• УЧЕБНЫЙ ТЕКСТ:

В романе «Групповой портрет с дамой», вышедшем через пять лет после «Конца одной командировки», предстают, как и в «Бильярде в половине десятого», около пяти десятилетий немецкой истории, насыщенных важными и трагическими событиями. В романе возникают мотивы и фигуры, во многом перекликающиеся с прежними сочинениями Бёлля.

В какой-то степени, очень условно, судьба отца героини, Губерта Груйтена, чем-то напоминает историю старшего Фемеля из «Бильярда». В «Групповом портрете» нет сквозного действия – есть «свидетельства» о героине, Лени Пфайфер, урожденной Груйтен, собранные фиктивным рассказчиком, который иронически именует себя «авт.», и которого нельзя отождествлять с автором романа. Чем привлекла Лени интерес Бёлля? Что заставляет «авт.» неутомимо идти по следу этой женщины, ворошить ее прошлое, опрашивать людей, думать о ней? Ответы Бёлля на вопросы его коллеги Дитера Веллерсхофа объясняют это: привлекательность героини для «авт.» заключается в том, что «эта женщина, почти не пострадав (то есть не изменившись душевно, нравственно, не совершив компромиссов с совестью – И. М.) выстояла в очень серьезные периоды немецкой истории». Эта нравственная устойчивость Лени – положительные герои Бёлля всегда сохраняют чистоту и «невинность души» вопреки самым бесчеловечным обстоятельствам – и привлекает «авт.». Документальный элемент, прием «опроса», обращение к «свидетелям» позволяют, не теряя из виду героиню, дать широкий срез действительности. Через эпизоды жизни Лени – в семье, в монастырской школе, в мастерской при кладбище, где она плетет венки, – проглядывает в восприятии и интерпретации разных людей реальная живая история минувших десятилетий: нацизм, война, концлагеря и бомбежки, человеческие страдания и жертвы, послевоенные руины и нищета, черный рынок, начинающееся «экономическое чудо», постепенное рождение «общества потребления» и т. д.

• ЗАДАНИЕ: Как, согласно учебному тексту, иронически именует себя фиктивный рассказчик романа «Групповой портрет с дамой»? Материал не имеет отношения к учебному тексту.

• ИСХОДНЫЕ ДАННЫЕ:
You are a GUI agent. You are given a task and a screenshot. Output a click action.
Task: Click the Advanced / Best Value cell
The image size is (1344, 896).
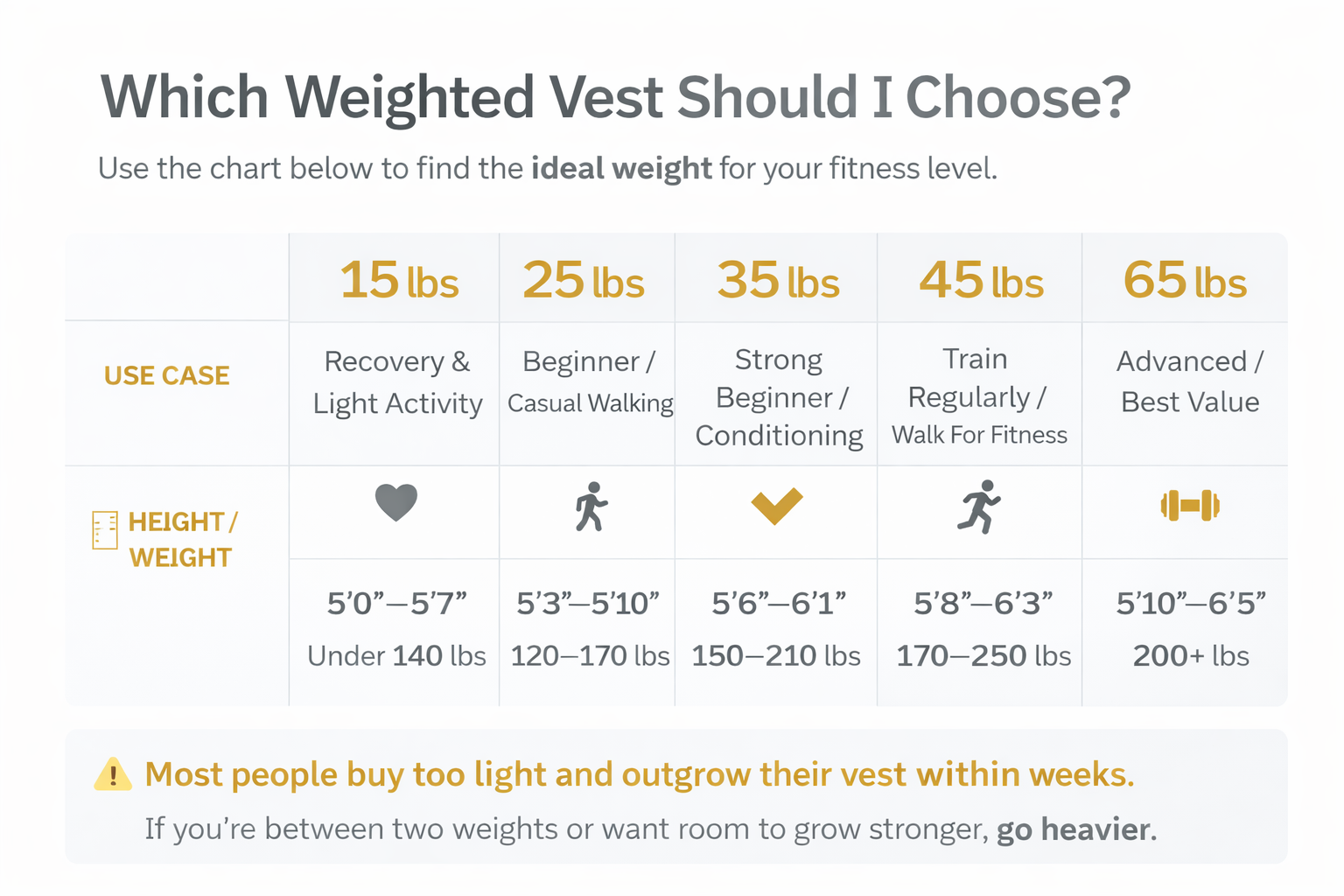1190,382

• ОТВЕТ: «Авт.»